== Information ==

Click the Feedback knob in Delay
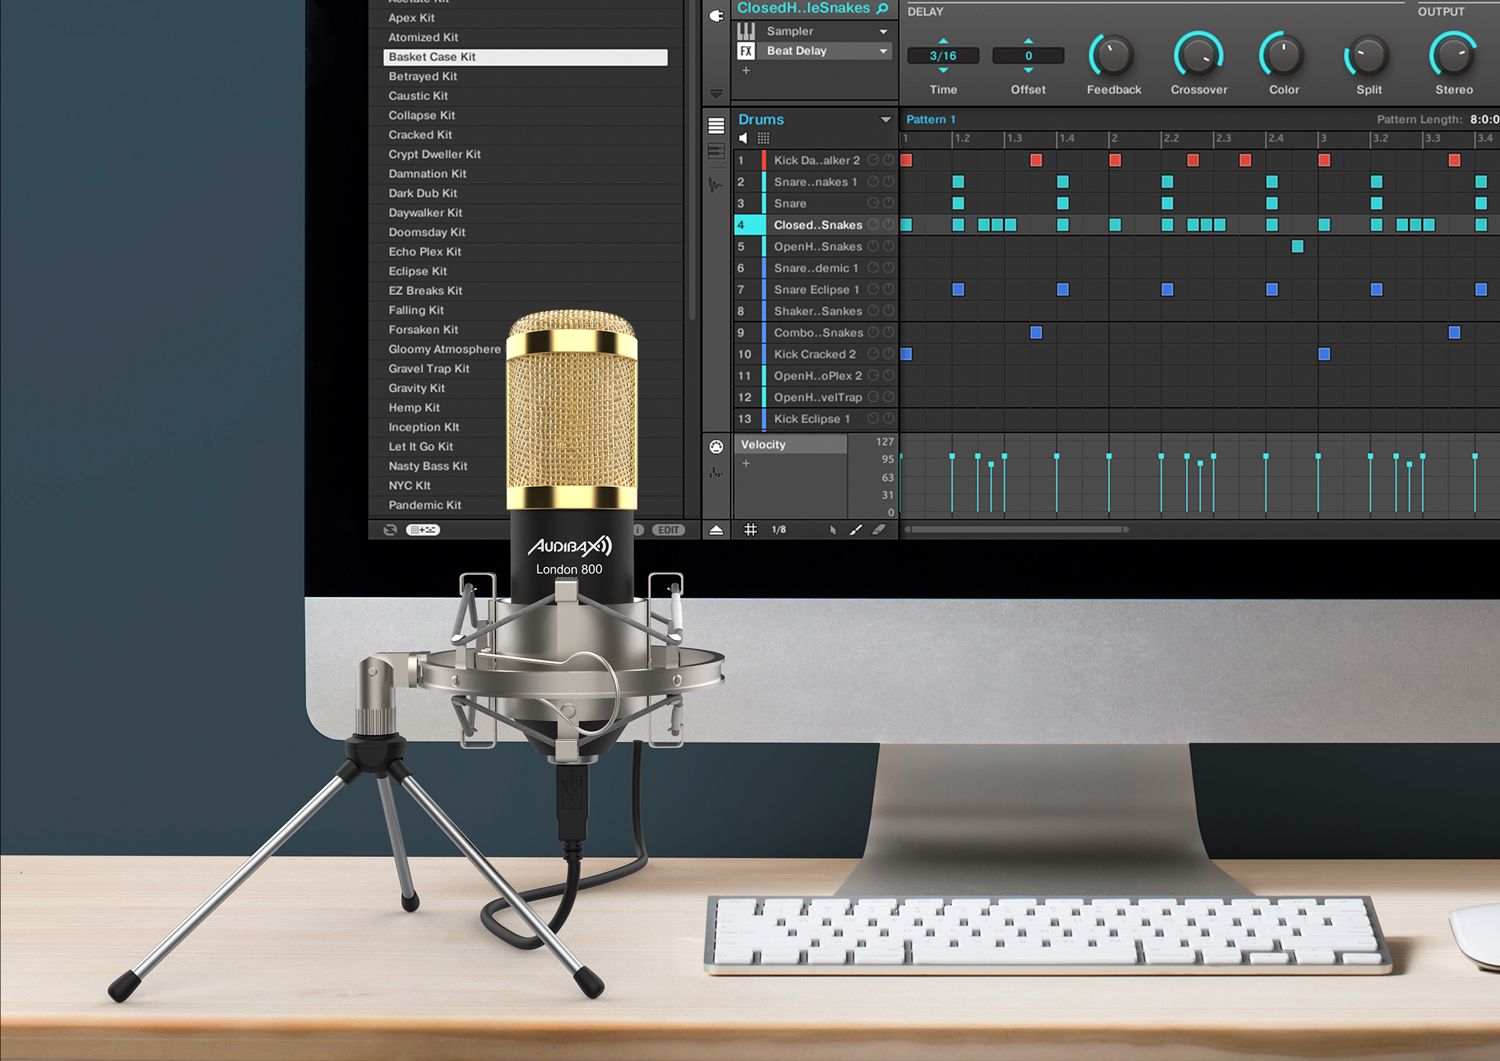The height and width of the screenshot is (1061, 1500). coord(1112,56)
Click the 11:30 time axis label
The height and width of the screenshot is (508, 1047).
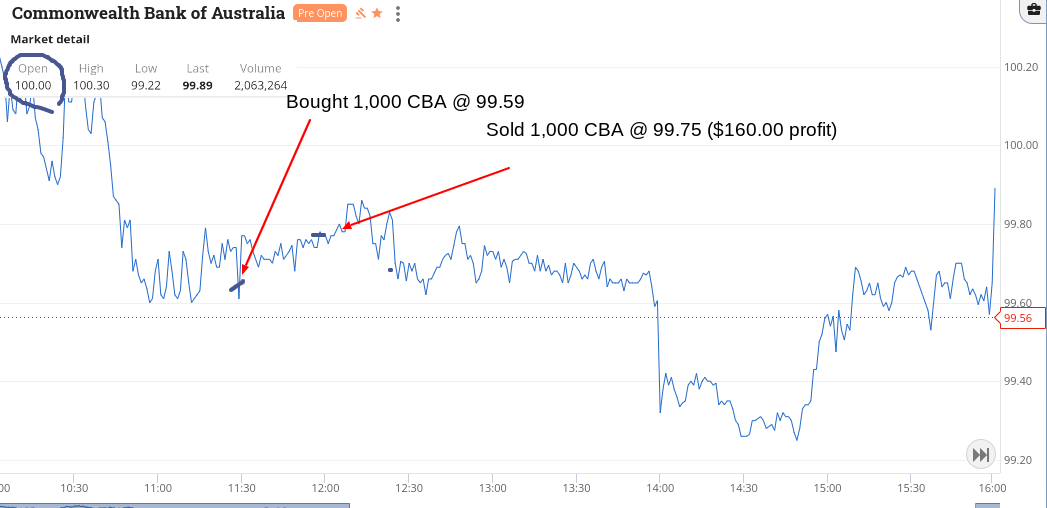point(240,488)
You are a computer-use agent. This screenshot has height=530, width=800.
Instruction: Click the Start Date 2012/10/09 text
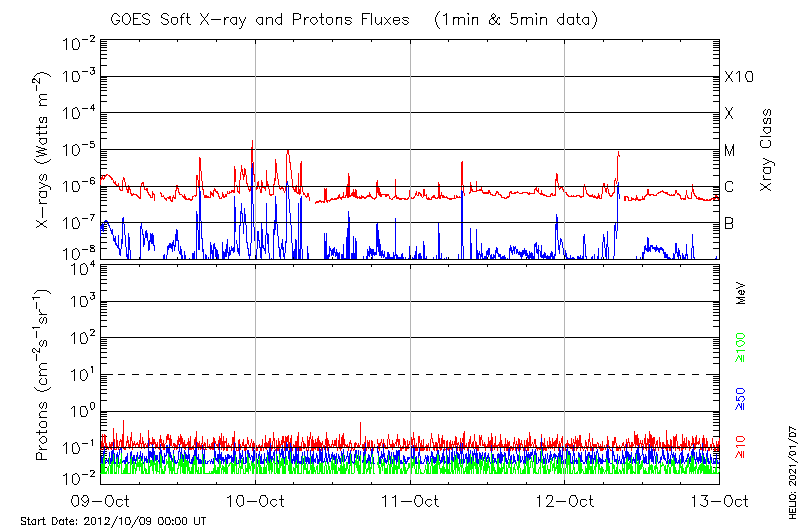pos(113,521)
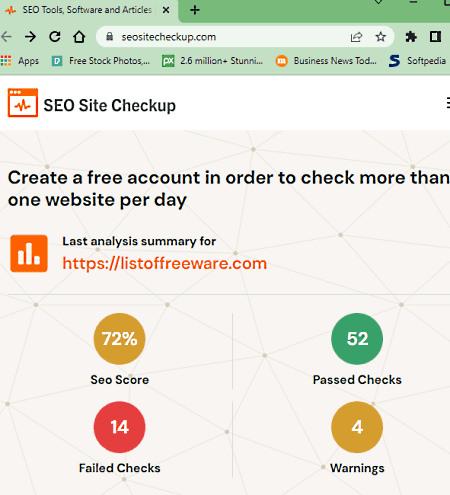This screenshot has width=450, height=495.
Task: Open the Softpedia bookmark
Action: click(418, 61)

===

- Task item: Your reply should restate every entry exactly, with the pictures left out.

- Response to this task:
Click the Feedback knob in Delay
The height and width of the screenshot is (1061, 1500). coord(1112,56)
Click the 11:30 time axis label
The height and width of the screenshot is (508, 1047).
point(240,488)
You are a computer-use agent. This screenshot has height=530, width=800.
Instruction: Click the Start Date 2012/10/09 text
pos(113,521)
This screenshot has width=450, height=495.
Task: Open the Softpedia bookmark
Action: click(418, 61)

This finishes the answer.